How it worked What it cost When it took place
The Northern Ireland Executive reformed the Domestic Rating system in April 2007 based on individual capital value assessments for domestic properties.

A transitional scheme was introduced and applied to private dwellings, private storage premises and private garages. Households automatically qualified for transitional relief where they experienced an increase of more than 33% in their rate liability on moving to the new system, compared to what the liability for the property would have been had no revaluation taken place.

£32 million over three years.

This was paid by the Northern Ireland Assembly to Local Government to compensate for tax revenues foregone.

 

The scheme was phased in over 2007-08, 2008-09 and 2009-10.

Relief was tapered, with full relief in year one, 66% relief in year two and 33% in year three. The full rate bill was payable in year four.

Following revaluation and re-banding of domestic properties, the Welsh Assembly Government introduced a transitional relief scheme to ensure that no household’s Council Tax liability would rise by more than one band in each of the first three years above the band that they were in immediately before revaluation took place.

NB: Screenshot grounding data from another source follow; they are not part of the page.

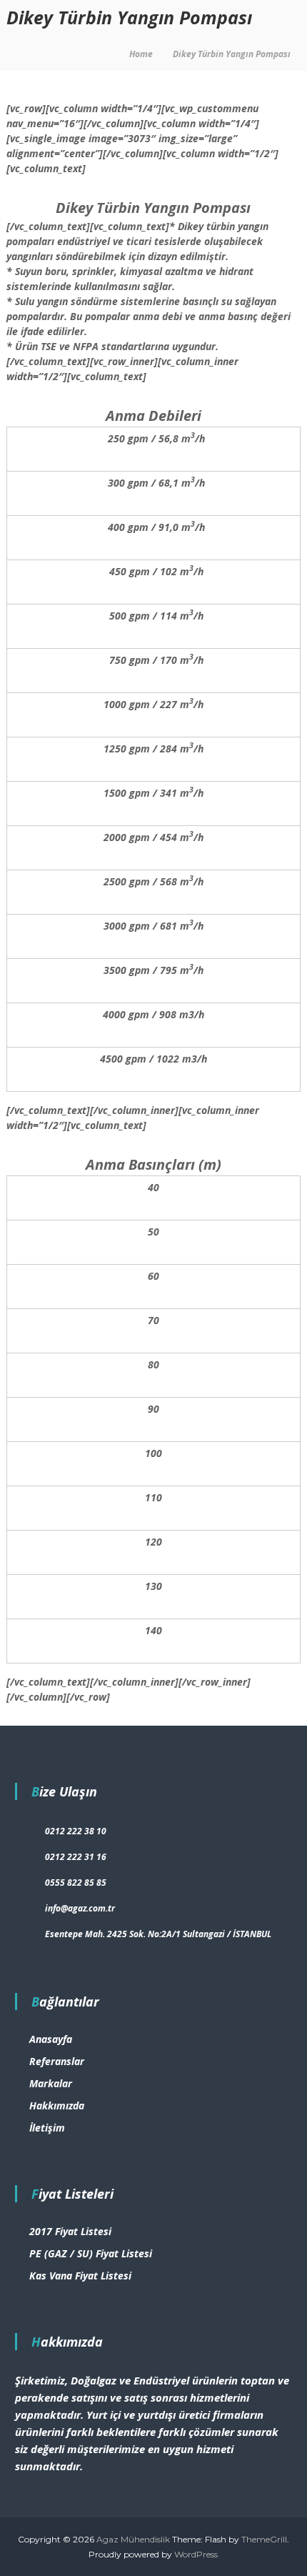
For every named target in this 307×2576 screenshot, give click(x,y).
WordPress (196, 2554)
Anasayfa (50, 2039)
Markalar (50, 2083)
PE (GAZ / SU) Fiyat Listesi (90, 2253)
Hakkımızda (56, 2105)
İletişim (47, 2127)
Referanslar (56, 2061)
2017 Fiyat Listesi (70, 2231)
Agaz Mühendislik (133, 2539)
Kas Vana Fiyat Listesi (80, 2275)
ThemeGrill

Transitional arrangements were applied automatically; there was not a requirement for taxpayers to apply for the relief. The scheme did not extend to protection for second homes.

£11 million in year one.

This was paid by the Welsh Assembly Government to Local Government to compensate for tax revenues foregone.

The schemes operated between 2005-06 and 2007-08.

In year one, dwellings did not experience more than a one band increase above their pre-valuation band.

In year two, dwellings did not experience more than a two band increase above their pre-valuation band.

In year three, dwellings did not experience more than a three band increase above their pre‑valuation band.